* _Your objective_
Give the lines below again exactly, starting with the line that holds "You are a GUI" and going on through the line that holds "PS4 (116, 107)".

* _Given data_
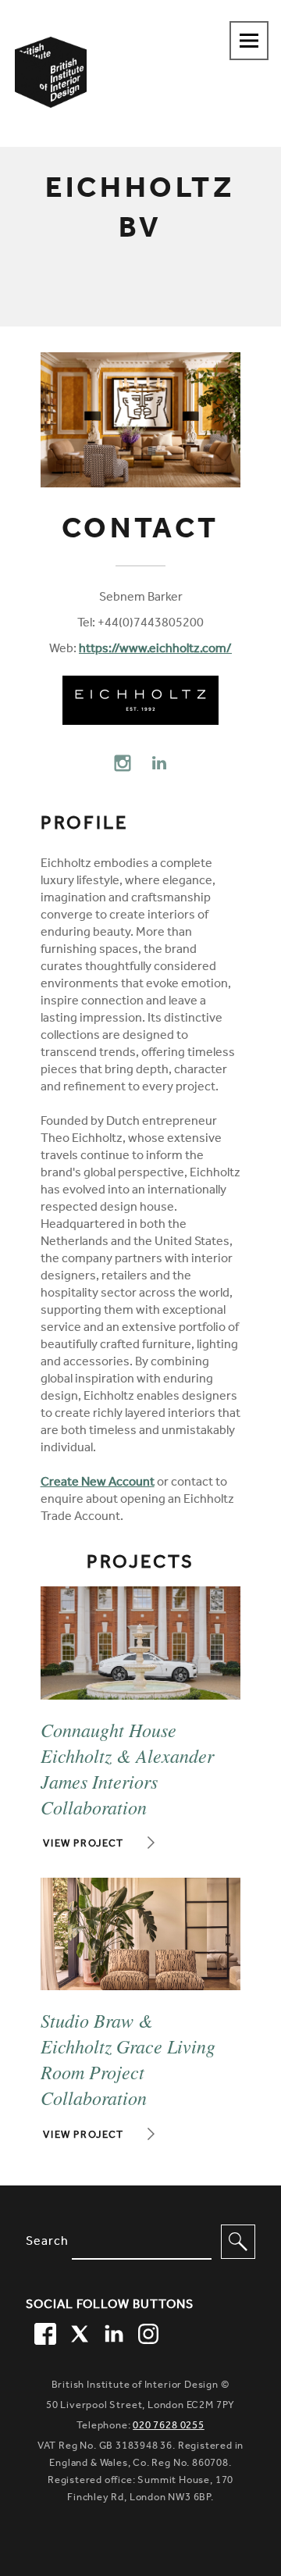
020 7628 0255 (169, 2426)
--
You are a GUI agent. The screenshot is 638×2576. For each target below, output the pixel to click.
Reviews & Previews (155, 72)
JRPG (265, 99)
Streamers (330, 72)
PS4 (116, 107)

* _Problem solution_
You are a GUI agent. The screenshot is 638×2576. For each target below, output the pixel to click.
Reviews & Previews (155, 72)
JRPG (265, 99)
Streamers (330, 72)
PS4 (116, 107)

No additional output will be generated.